▶ _DATA SECTION_:
****************

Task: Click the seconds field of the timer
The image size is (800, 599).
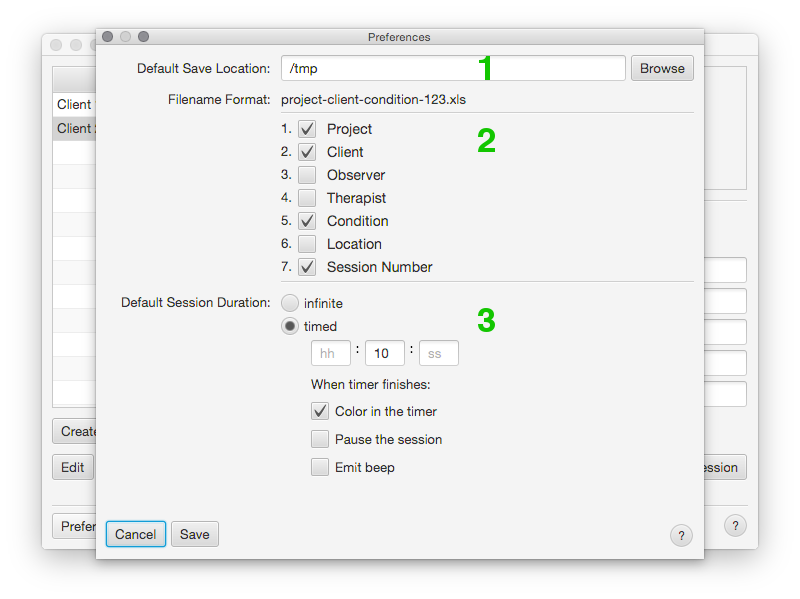Action: 439,354
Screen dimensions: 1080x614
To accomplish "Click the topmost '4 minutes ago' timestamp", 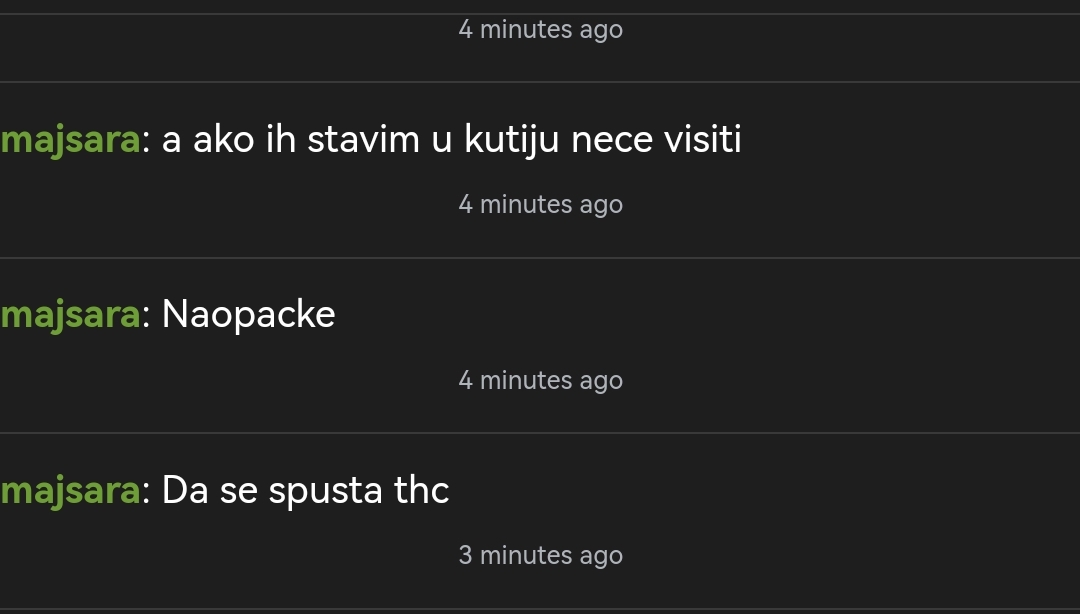I will tap(541, 30).
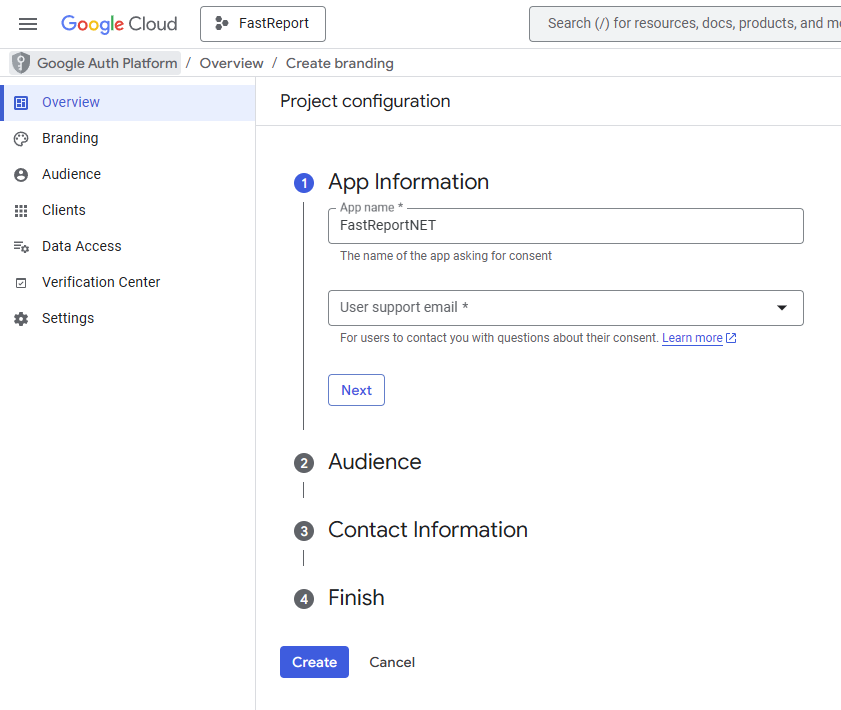The image size is (841, 710).
Task: Click the Google Cloud logo
Action: [x=119, y=24]
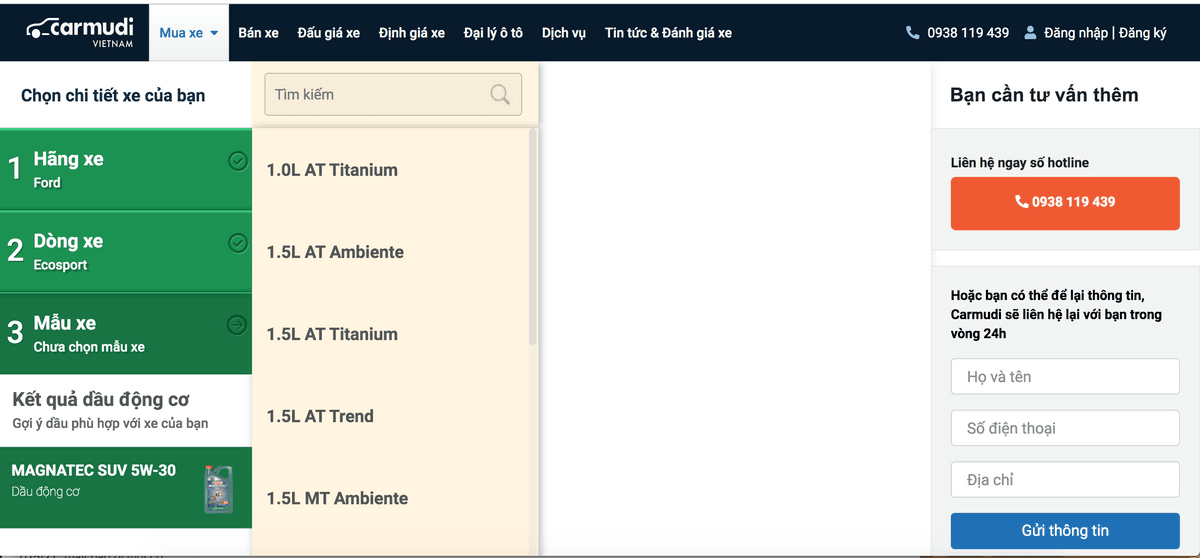The height and width of the screenshot is (558, 1200).
Task: Click the search magnifier icon
Action: [500, 95]
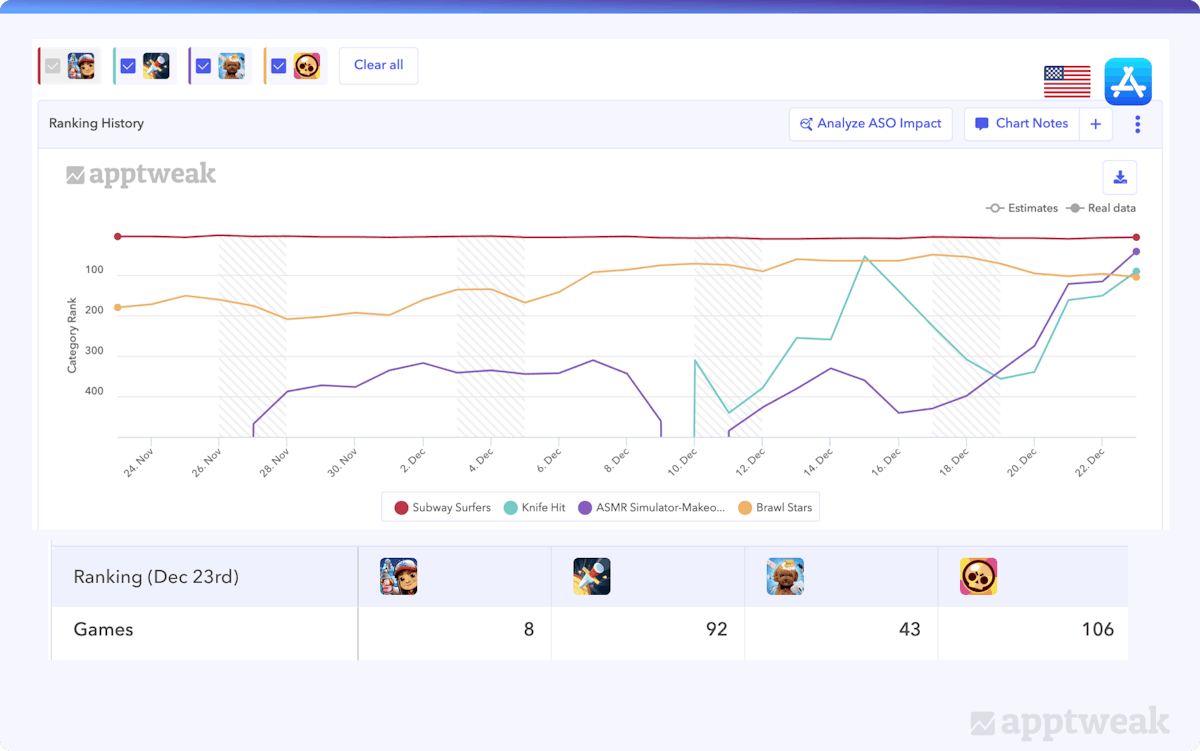The height and width of the screenshot is (751, 1200).
Task: Click the Brawl Stars orange legend swatch
Action: 745,507
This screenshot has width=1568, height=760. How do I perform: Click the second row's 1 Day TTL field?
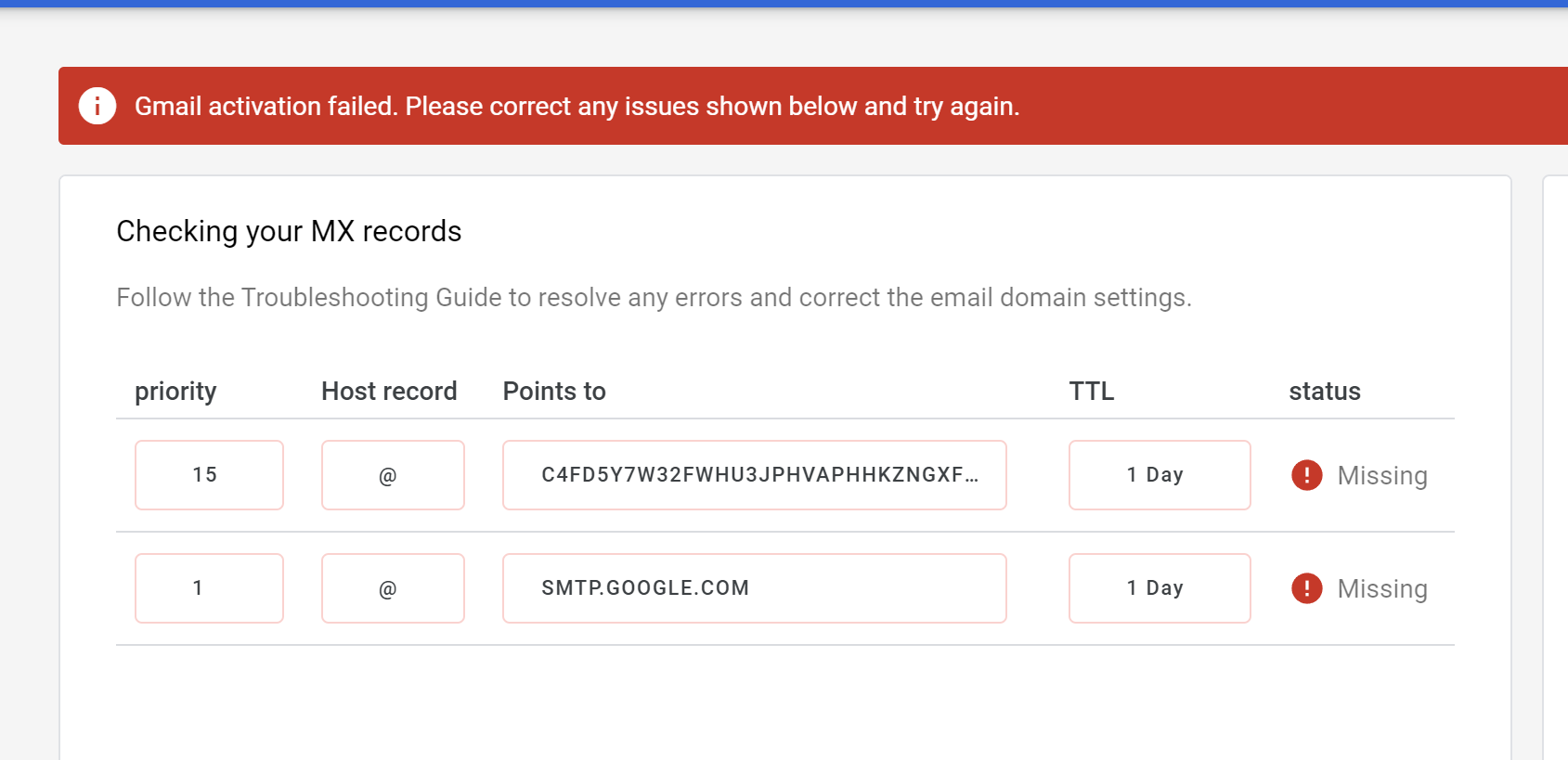(1159, 588)
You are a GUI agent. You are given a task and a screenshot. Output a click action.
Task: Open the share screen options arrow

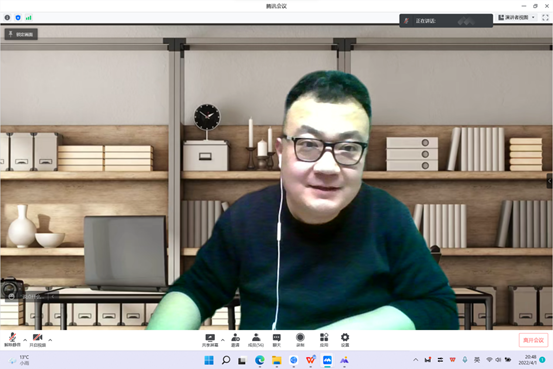[x=223, y=340]
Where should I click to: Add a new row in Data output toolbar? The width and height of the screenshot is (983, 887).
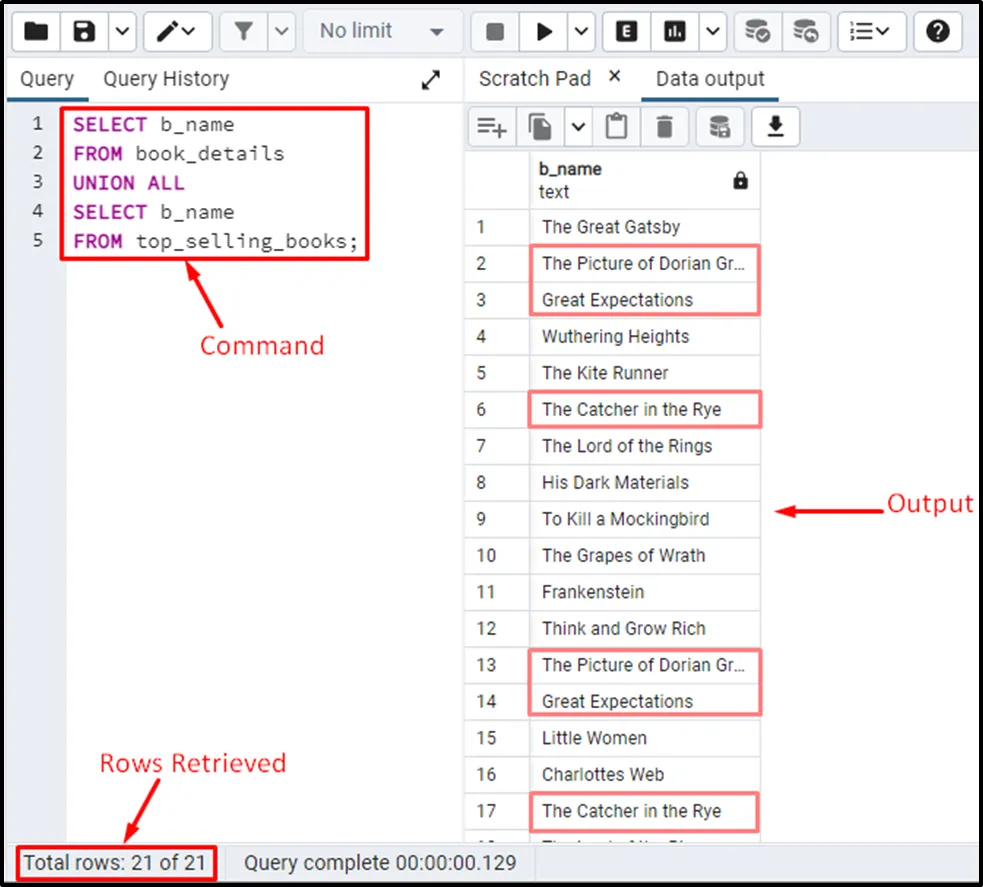[x=492, y=127]
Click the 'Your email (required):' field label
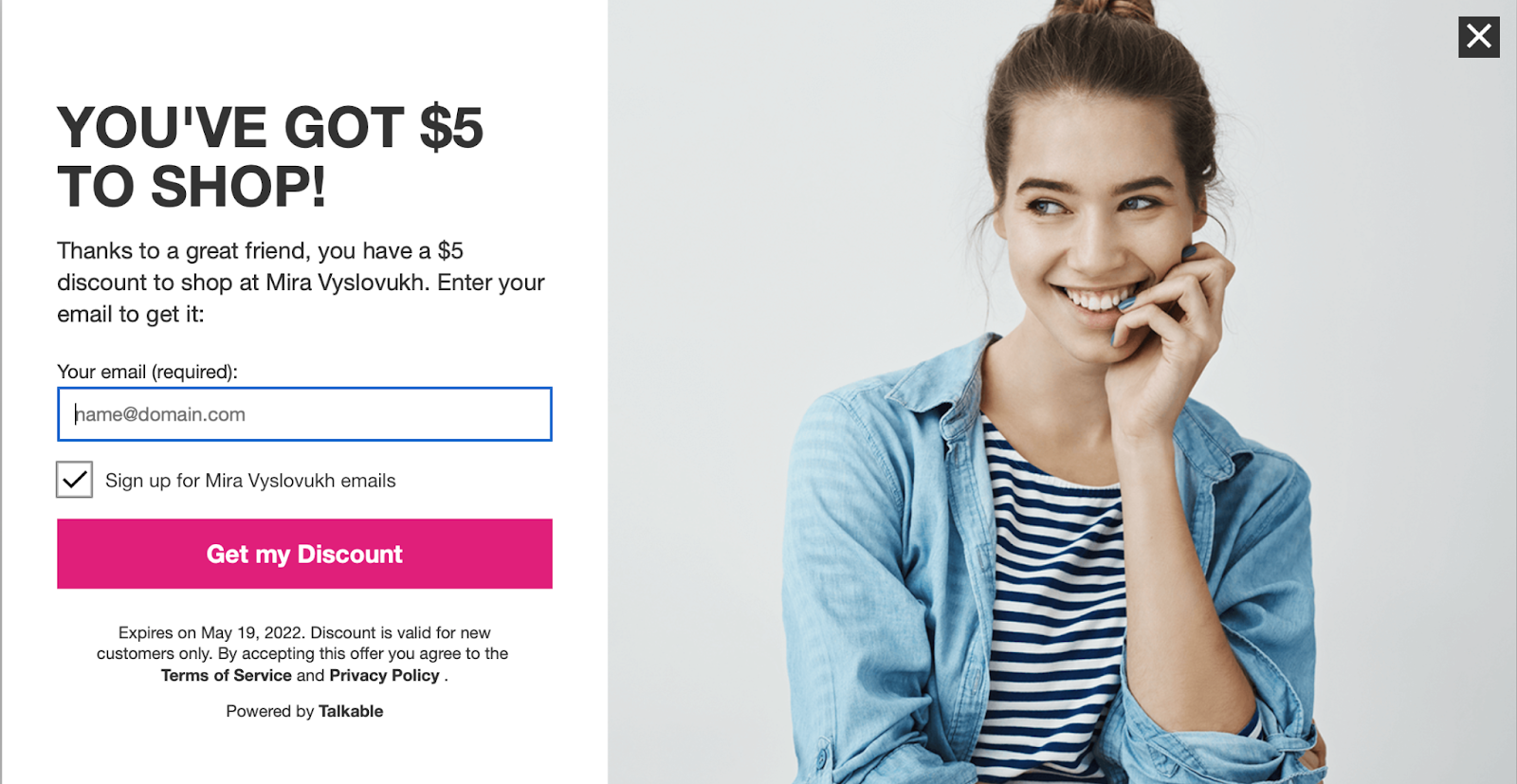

****************

▶ _EXERCISE INSTRUCTIONS_:
Please return, exactly and with pictures omitted, the lines from the line holding "Task: Open the share screen options arrow" through the end of the data above, inclusive.

▶ _RESULT OF THIS EXERCISE_:
Task: Open the share screen options arrow

[x=223, y=340]
Where should I click to: Add a new row in Data output toolbar? The width and height of the screenshot is (983, 887).
[x=492, y=127]
Click the 'Your email (required):' field label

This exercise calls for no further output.